El asesinato a balazos de Miroslava Breach, periodista y corresponsal de la Jornada, me provocó indignación, tristeza y me hizo recordar que siete días fueron suficientes para respirar el miedo que se vive en la Sierra Tarahumara. Siete días que no se comparan con el clima de terror perenne para quienes ejercen la labor periodística y que como Miroslava, la pagan con la vida.
En febrero 2012, junto con mis compañeros Jorge Rubio y Paco Campos, fuimos enviados por Televisión Mexiquense a hacer reportajes sobre el empeoramiento de las condiciones de vida de los rarámuris, debido a la sequía histórica que había azotado a Chihuahua.
Desde nuestra llegada al poblado de Creel, comenzamos a sentir el miedo. Miedo porque cuando preguntábamos –sin cámara ni micrófonos– a los habitantes de ese lugar cómo estaba la situación de violencia, en respuesta bajaban la mirada. Dos años atrás, a plena luz del día, hombres armados habían protagonizado un tiroteo que cobró la vida a ocho personas.
Cuando salíamos del hotel y nos íbamos a comer a algún restaurancito, camionetas completamente polarizadas y con música a todo volumen, hacían un alto frente al lugar donde nos encontrábamos. Preguntábamos a lo meseros: ¿y quiénes son? –Ah pos ya sabe usted, “gentes” que trabajan aquí… Y de inmediato no faltó quien al ver nuestra cámara, nos dijo: “Muchachos, yo que ustedes no andaría por acá en la noche, mejor quédense en sus cuartos”.
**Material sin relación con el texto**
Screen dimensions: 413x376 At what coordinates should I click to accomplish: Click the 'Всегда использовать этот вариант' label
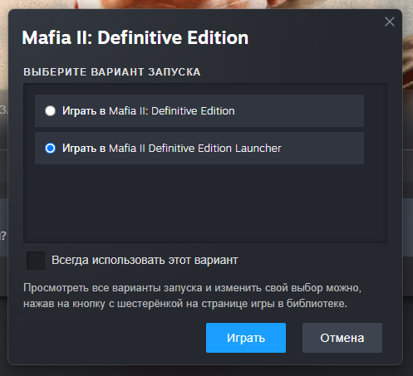click(x=145, y=260)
¡Ni ganas de caminar por la noche en Creel! Temprano, escogíamos las rutas para ir a las distintas zonas de la Tarahumara. No hacíamos más que entrar por las solitarias carreteras y ver de pronto los vehículos completamente polarizados y sin placas que hacían una especie de alto mientras nos veían circular.
Conseguimos un guía. Recuerdo que estábamos a punto de llegar a uno de los poblados de la Sierra, cuando desde el auto vimos que algo se movía en la montaña. Le pregunté a nuestro guía: ¿Qué es lo que se mueve en las montañas? –¡Ahh!, son los guardias. Después nos enteraríamos de que eran los “halcones” que cuidan los sembradíos de droga.
A cada comunidad que llegábamos, las autoridades sabían quiénes éramos y cuál era el fin de nuestra presencia: conocer la crítica condición de los indígenas rarámuris.
En la Tarahumara nos encontramos con el frío inclemente, pobreza extrema y la inocencia de un pueblo disperso en cavernas. Pero también el miedo en el rostro. Sin cámaras nos decían que habían encontrado decapitados, que tal pueblo era guarida de determinado cártel. Con ese clima permanecimos siete días ahí. Tiempo suficiente para que de la nada nos encontráramos con un par de israelíes –con quienes platicamos– de casi dos metros de altura, quienes, según nos explicaron, iban a recorrer en moto la sierra, como de “excursión”.
Entrevistamos a un padre Jesuita que sabía todo sobre la precariedad de los rarámuris pero también que eran utilizados para sembrar droga. Sabía quiénes éramos y cuánto tiempo íbamos a estar ahí. En la Tarahumara todo se sabe.
Conocí el cielo con los colores más hermosos nunca antes vistos –iban del turquesa a violetas-. La nobleza de los rarámuris que apenas y se comunican en español y la hospitalidad de los habitantes de esos lugares casi perdidos en la impresionante geografía. Vi cómo ante la lejanía, niños y adolescentes tienen que vivir en internados para poder estudiar y comer.
En la Sierra Tarahumara, sentí también lo que es estar viviendo bajo el temor. No me puedo imaginar lo que significa tener que informar y narrar cotidianamente toda la espiral que rodea a la violencia. Se necesitan sí, espíritus muy valientes como el de Miroslava Breach. Ojalá que haya justicia para ella y para muchos compañeros periodistas que todos los días arriesgan sus vidas.